Reshaping the Big Apple: Real estate in New York post-pandemic
It is a lot to ask of a city for it to shut down to apocalyptic levels and then reopen for a new dawn. But if one city is resilient, it is NYC, a city that is seeming a surprising uptick in real estate.
So, what’s in store for residents in New York City? What can New Yorkers expect if they are hoping to buy or sell real estate in the city?
More people will continue to rent as home prices skyrocket
Buying a house is a huge investment, that much we know. However, if you’re hoping to buy a house in some of the more notable neighbourhoods in Manhattan, it could cost you upward of $5.5m (in Hudson Yards), but the median price is about $700,000 – which is a 10% increase year-over-year. Interestingly, the median sales price for a condo in the city is around $960,000.
If you’re a seller, these numbers may sound great, but for the average person who needs a place to live, these prices may seem astronomical. Despite this, 94% of real estate agents say that bidding wars are becoming commonplace and the prices continue to rise.
As a result of the ever-increasing cost of a house, the rental market is likely to see an uptick. In January 2020, the average rent for a Manhattan apartment ($4,210) would cost renters about 30% of their monthly income. However, renters could save themselves a big chunk of change if they opt for an apartment in Brooklyn ($2,936) or Queens ($2,412).

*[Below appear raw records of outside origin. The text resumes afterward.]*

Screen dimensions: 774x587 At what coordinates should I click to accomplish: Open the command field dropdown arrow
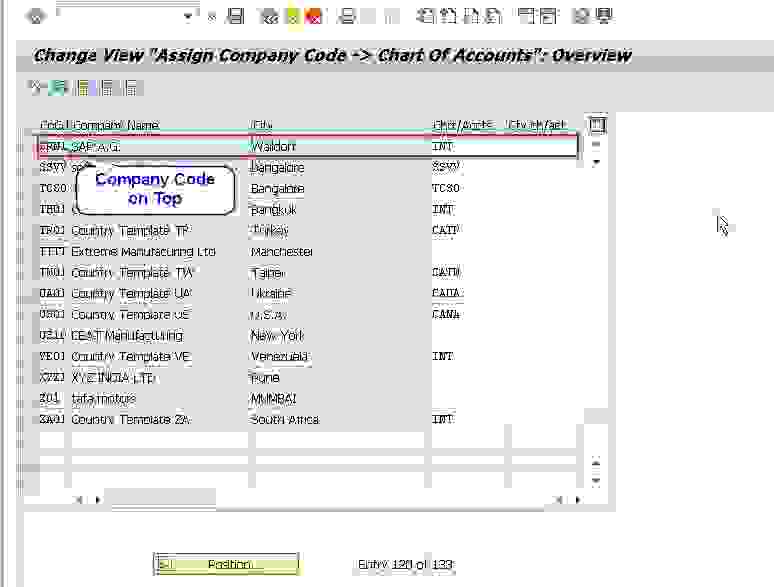pyautogui.click(x=189, y=16)
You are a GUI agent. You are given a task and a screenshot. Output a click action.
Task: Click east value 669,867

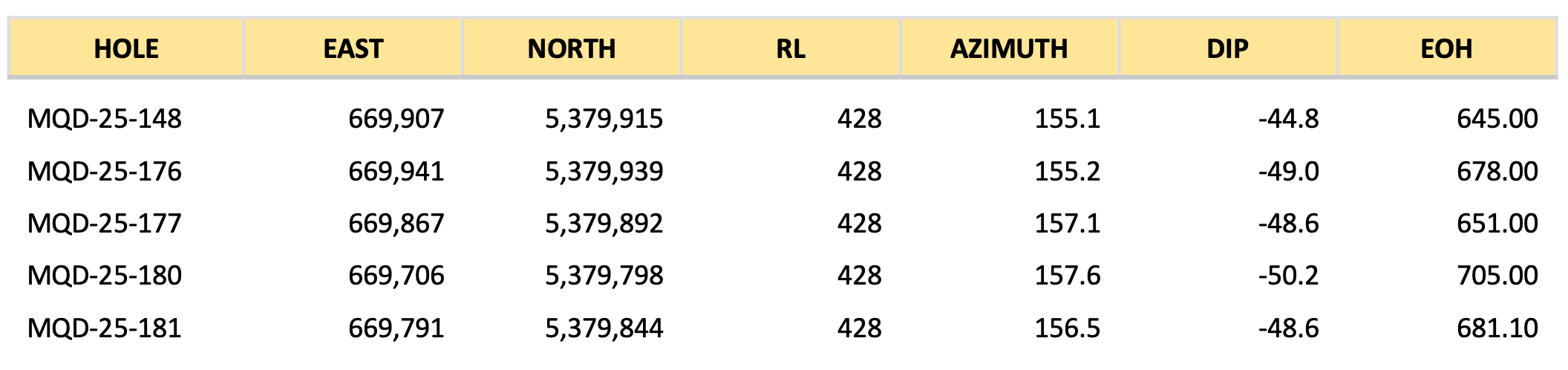396,224
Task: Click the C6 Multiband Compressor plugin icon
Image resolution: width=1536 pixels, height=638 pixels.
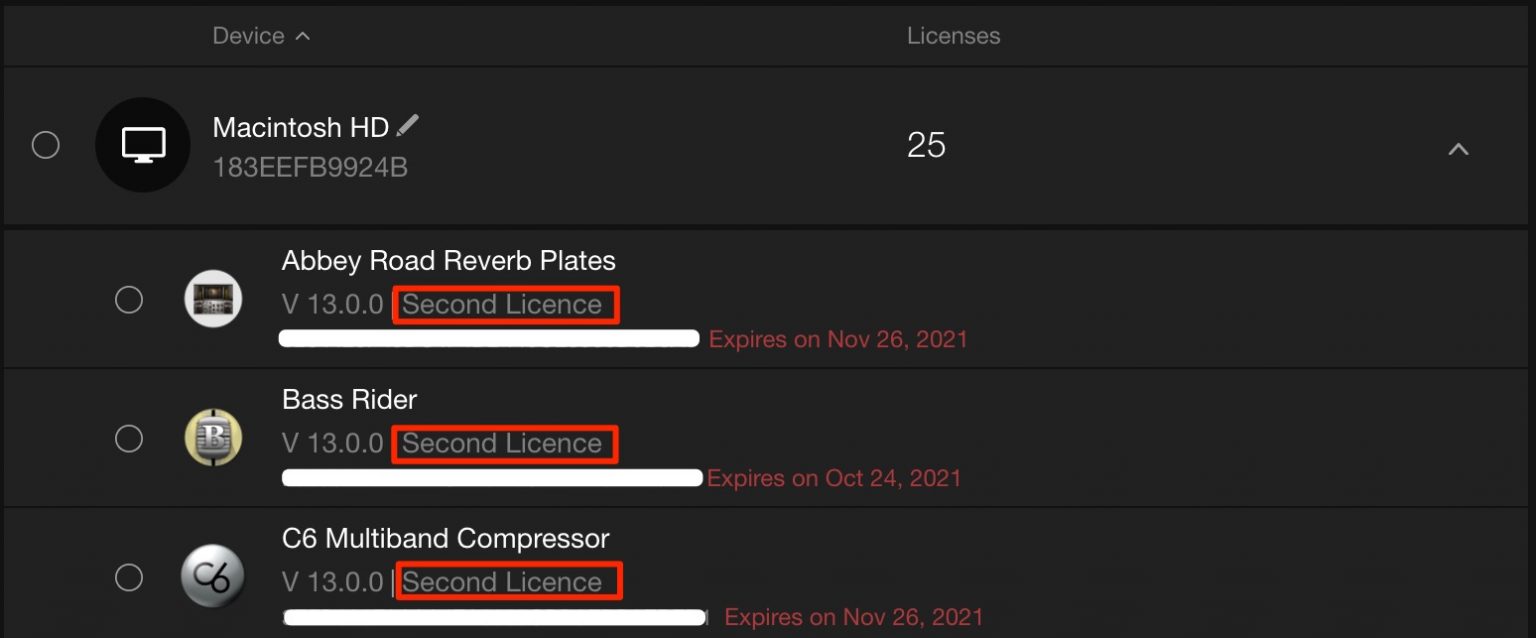Action: tap(213, 577)
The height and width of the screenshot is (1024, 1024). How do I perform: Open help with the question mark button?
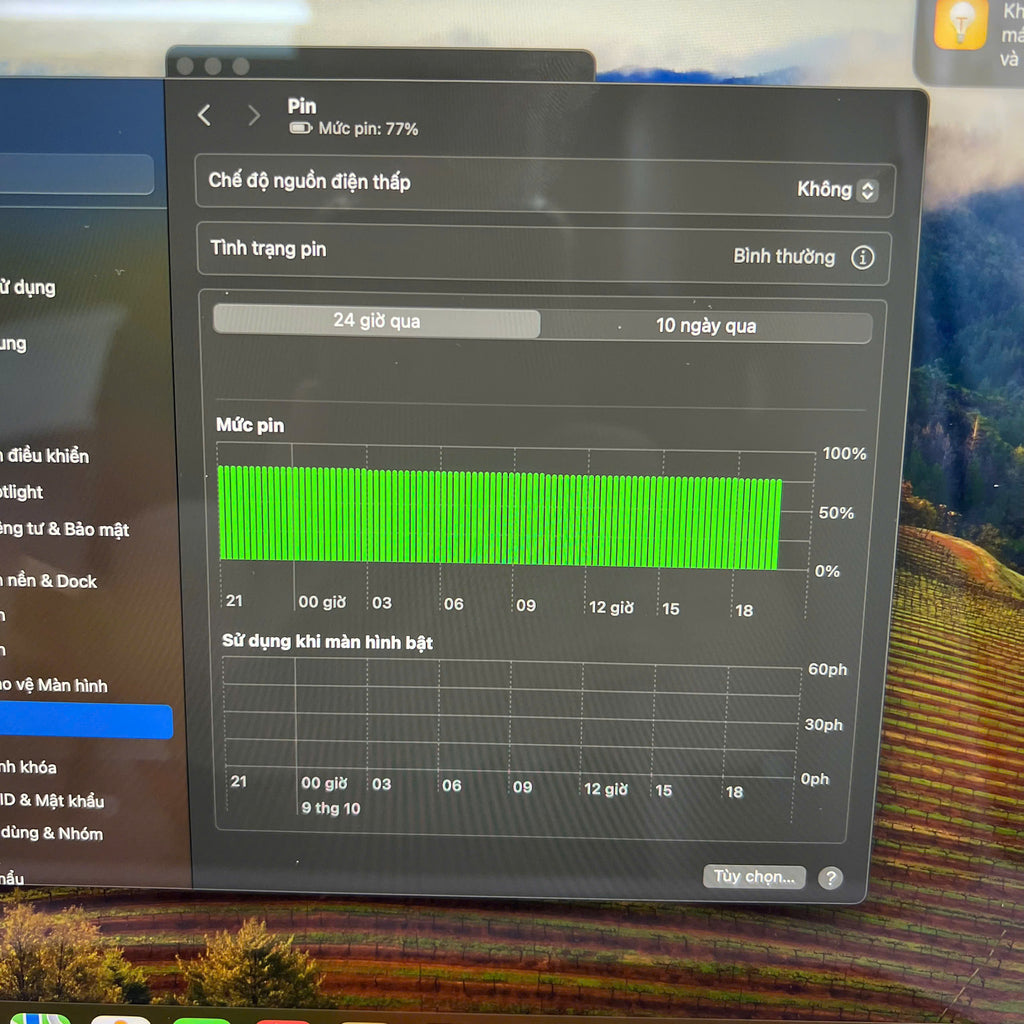(x=830, y=878)
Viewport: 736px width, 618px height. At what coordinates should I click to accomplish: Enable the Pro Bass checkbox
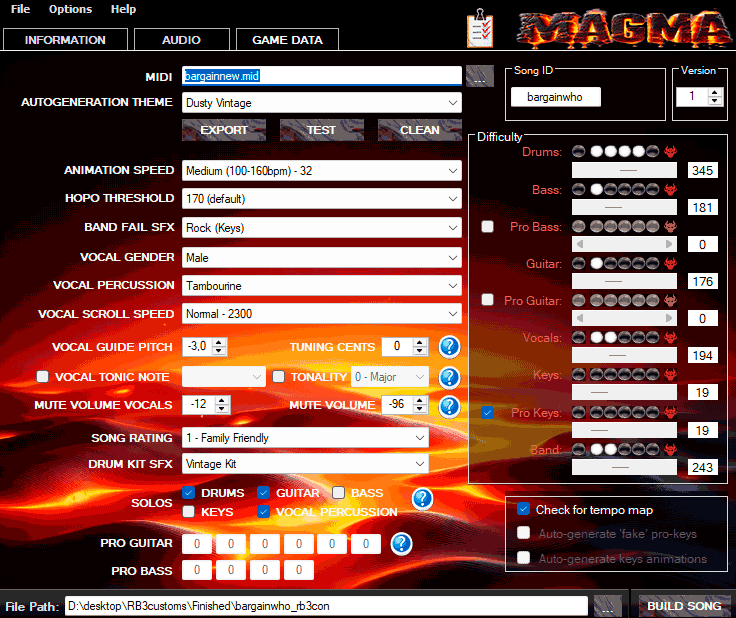[x=488, y=227]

More homebuyers will consider buying apartments
We mentioned that the cost of a condo in Manhattan is around $960,000 depending on the size of the condo and location. However, you aren’t just getting a space to hang your hat. Condos are becoming more popular because they offer amenities that you may not get with your average apartment complex. For example, some condos will have a doorman and a superintendent available at all times. Some condos will also add a concierge who can help where the previous two cannot. The complex could feature a landscaped terrace, a game room, a place for the kids, or a gym.
People give up city life due to permanent remote work policies
Whether you see working remotely as a perk or not, you can’t deny that remote work is probably here to stay. Studies show that remote work saves employees time and money on commuting while boosting employee productivity by 5%. A study released by the Pew Research Center reveals that 71% of the surveyed 5,858 adults that currently work remotely say they’re working remotely the majority of the time. What’s more interesting is that 54% of remote workers would love it if their company adopted this work model for good.
The possibility of working remotely on a permanent basis could be the very thing that makes people consider leaving the Big Apple and setting down roots in a quieter, more affordable area. Between 1 January and 1 December 2020, 3.57 million people moved out of NYC and opted for suburban communities or moved out of state entirely. As a result of the exodus, 95% of real estate agents are seeing a higher demand for houses in suburban neighbourhoods.
A word of caution: there could be trouble on the horizon for those who need to sell their homes while buying a new one. While it’s a strong seller’s market and you’ll have no problem getting a buyer, you’re going to have to pull out all the stops in order to get your offer accepted when you find a house you want to buy.
Brick and mortar shops will fade, but restaurants and bars will not
For the past year and a half, we’ve had to stay at home. All of our shopping was done online and ordering take-out was a necessity if you didn’t want to cook. This led to smaller shops closing down because they couldn’t compete with huge US corporations like Amazon or Walmart. Sadly, small brick and mortar stores shut down and we don’t know if or when they’ll reopen.
The number of retail stores in New York City may have decreased this past year, but restaurants and bars are likely to get a second chance because people need to eat. When the pandemic is truly over, people will flock to their favourite eateries or watering holes. Even if these places don’t see the volume of patrons they did pre-pandemic, delivery services such as GrubHub or DoorDash will still be in use.
The love for New York City will never die
The past year and a half has shaken us to the core and we’re still trying to navigate this new normal. We’ll probably never go back to pre-pandemic life, but New York City is one of those places where folks will adapt and roll with the punches. Businesses will adapt and employees will embrace the work-from-home way of life, regardless if they stay in the city or migrate elsewhere.
New York City is one of the most resilient cities in the US and there will always be an interest in living there. There’s culture, shopping and plenty of things to do. While we may not know what the future will be like once the pandemic has been declared over, the real estate market will continue to thrive.